* _What is being asked_
The records need to be set down again exactly as they appear.

+++ Supplied records +++

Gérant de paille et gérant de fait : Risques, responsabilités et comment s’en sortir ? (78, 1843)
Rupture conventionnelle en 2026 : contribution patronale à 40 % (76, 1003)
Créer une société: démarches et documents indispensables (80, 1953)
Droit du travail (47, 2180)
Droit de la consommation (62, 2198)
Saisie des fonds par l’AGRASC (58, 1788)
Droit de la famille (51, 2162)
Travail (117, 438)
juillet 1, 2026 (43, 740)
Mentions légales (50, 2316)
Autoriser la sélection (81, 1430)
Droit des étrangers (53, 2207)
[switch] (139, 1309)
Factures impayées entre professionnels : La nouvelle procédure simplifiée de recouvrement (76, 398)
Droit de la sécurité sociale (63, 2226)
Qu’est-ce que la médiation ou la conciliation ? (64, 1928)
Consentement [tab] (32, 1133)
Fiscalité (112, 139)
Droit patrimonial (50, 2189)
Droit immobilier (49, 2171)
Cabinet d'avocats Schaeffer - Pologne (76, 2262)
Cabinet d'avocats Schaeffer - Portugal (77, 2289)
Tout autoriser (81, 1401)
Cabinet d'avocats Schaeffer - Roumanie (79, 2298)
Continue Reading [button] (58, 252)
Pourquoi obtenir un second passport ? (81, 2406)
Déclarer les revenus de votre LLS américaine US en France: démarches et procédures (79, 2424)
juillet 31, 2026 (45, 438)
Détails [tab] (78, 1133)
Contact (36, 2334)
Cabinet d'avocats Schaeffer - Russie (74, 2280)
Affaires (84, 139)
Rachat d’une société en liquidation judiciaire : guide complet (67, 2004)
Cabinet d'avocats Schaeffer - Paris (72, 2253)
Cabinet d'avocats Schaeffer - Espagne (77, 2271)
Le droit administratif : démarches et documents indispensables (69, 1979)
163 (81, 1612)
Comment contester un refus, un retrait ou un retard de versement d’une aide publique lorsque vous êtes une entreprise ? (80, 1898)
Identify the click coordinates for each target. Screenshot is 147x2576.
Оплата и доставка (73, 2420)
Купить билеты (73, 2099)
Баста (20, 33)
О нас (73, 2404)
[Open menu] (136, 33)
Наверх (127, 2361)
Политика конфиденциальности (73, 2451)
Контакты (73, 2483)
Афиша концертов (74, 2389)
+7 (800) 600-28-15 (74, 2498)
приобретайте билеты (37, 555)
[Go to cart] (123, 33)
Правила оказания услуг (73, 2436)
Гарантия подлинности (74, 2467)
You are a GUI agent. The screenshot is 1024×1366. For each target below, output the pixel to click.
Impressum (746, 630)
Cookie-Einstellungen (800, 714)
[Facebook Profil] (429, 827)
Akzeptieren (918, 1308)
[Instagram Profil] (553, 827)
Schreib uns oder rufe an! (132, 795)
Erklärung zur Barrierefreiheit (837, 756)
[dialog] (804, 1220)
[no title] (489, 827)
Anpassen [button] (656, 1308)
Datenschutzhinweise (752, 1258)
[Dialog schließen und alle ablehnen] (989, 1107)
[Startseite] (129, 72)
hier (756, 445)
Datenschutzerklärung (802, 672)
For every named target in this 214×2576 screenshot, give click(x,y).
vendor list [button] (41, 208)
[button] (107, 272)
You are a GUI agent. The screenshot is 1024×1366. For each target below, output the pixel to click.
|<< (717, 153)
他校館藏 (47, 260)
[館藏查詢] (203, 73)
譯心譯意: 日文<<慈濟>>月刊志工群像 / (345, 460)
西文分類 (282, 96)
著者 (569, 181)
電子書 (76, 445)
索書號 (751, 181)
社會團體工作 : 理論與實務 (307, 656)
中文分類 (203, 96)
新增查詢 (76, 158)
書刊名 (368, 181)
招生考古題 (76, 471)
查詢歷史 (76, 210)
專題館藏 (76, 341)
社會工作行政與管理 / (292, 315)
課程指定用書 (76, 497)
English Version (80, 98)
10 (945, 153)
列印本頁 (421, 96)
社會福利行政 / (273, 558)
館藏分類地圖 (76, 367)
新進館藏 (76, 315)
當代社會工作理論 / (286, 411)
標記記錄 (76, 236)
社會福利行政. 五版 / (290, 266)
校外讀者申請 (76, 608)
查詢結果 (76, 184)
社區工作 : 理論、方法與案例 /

+++

* _Reply_
Gérant de paille et gérant de fait : Risques, responsabilités et comment s’en sortir ? (78, 1843)
Rupture conventionnelle en 2026 : contribution patronale à 40 % (76, 1003)
Créer une société: démarches et documents indispensables (80, 1953)
Droit du travail (47, 2180)
Droit de la consommation (62, 2198)
Saisie des fonds par l’AGRASC (58, 1788)
Droit de la famille (51, 2162)
Travail (117, 438)
juillet 1, 2026 (43, 740)
Mentions légales (50, 2316)
Autoriser la sélection (81, 1430)
Droit des étrangers (53, 2207)
[switch] (139, 1309)
Factures impayées entre professionnels : La nouvelle procédure simplifiée de recouvrement (76, 398)
Droit de la sécurité sociale (63, 2226)
Qu’est-ce que la médiation ou la conciliation ? (64, 1928)
Consentement [tab] (32, 1133)
Fiscalité (112, 139)
Droit patrimonial (50, 2189)
Droit immobilier (49, 2171)
Cabinet d'avocats Schaeffer - Pologne (76, 2262)
Cabinet d'avocats Schaeffer - Portugal (77, 2289)
Tout autoriser (81, 1401)
Cabinet d'avocats Schaeffer - Roumanie (79, 2298)
Continue Reading [button] (58, 252)
Pourquoi obtenir un second passport ? (81, 2406)
Déclarer les revenus de votre LLS américaine US en France: démarches et procédures (79, 2424)
juillet 31, 2026 (45, 438)
Détails [tab] (78, 1133)
Contact (36, 2334)
Cabinet d'avocats Schaeffer - Russie (74, 2280)
Affaires (84, 139)
Rachat d’une société en liquidation judiciaire : guide complet (67, 2004)
Cabinet d'avocats Schaeffer - Paris (72, 2253)
Cabinet d'avocats Schaeffer - Espagne (77, 2271)
Le droit administratif : démarches et documents indispensables (69, 1979)
163 (81, 1612)
Comment contester un refus, un retrait ou un retard de versement d’une aide publique lorsque vous êtes une entreprise ? (80, 1898)
Identify the click coordinates for each target. Screenshot is 147x2576.
Оплата и доставка (73, 2420)
Купить билеты (73, 2099)
Баста (20, 33)
О нас (73, 2404)
[Open menu] (136, 33)
Наверх (127, 2361)
Политика конфиденциальности (73, 2451)
Контакты (73, 2483)
Афиша концертов (74, 2389)
+7 (800) 600-28-15 (74, 2498)
приобретайте билеты (37, 555)
[Go to cart] (123, 33)
Правила оказания услуг (73, 2436)
Гарантия подлинности (74, 2467)
You are a GUI agent. The screenshot is 1024×1366. For each target below, output the pixel to click.
Impressum (746, 630)
Cookie-Einstellungen (800, 714)
[Facebook Profil] (429, 827)
Akzeptieren (918, 1308)
[Instagram Profil] (553, 827)
Schreib uns oder rufe an! (132, 795)
Erklärung zur Barrierefreiheit (837, 756)
[dialog] (804, 1220)
[no title] (489, 827)
Anpassen [button] (656, 1308)
Datenschutzhinweise (752, 1258)
[Dialog schließen und alle ablehnen] (989, 1107)
[Startseite] (129, 72)
hier (756, 445)
Datenschutzerklärung (802, 672)
For every named target in this 214×2576 screenshot, give click(x,y).
vendor list [button] (41, 208)
[button] (107, 272)
You are a GUI agent. The screenshot is 1024×1366. For each target below, output the pixel to click.
|<< (717, 153)
他校館藏 (47, 260)
[館藏查詢] (203, 73)
譯心譯意: 日文<<慈濟>>月刊志工群像 / (345, 460)
西文分類 (282, 96)
著者 (569, 181)
電子書 (76, 445)
索書號 (751, 181)
社會團體工作 : 理論與實務 (307, 656)
中文分類 (203, 96)
新增查詢 (76, 158)
書刊名 (368, 181)
招生考古題 (76, 471)
查詢歷史 (76, 210)
專題館藏 (76, 341)
社會工作行政與管理 / (292, 315)
課程指定用書 (76, 497)
English Version (80, 98)
10 (945, 153)
列印本頁 (421, 96)
社會福利行政 / (273, 558)
館藏分類地圖 (76, 367)
新進館藏 (76, 315)
當代社會工作理論 / (286, 411)
標記記錄 (76, 236)
社會福利行政. 五版 / (290, 266)
校外讀者申請 (76, 608)
查詢結果 (76, 184)
社區工作 : 理論、方法與案例 /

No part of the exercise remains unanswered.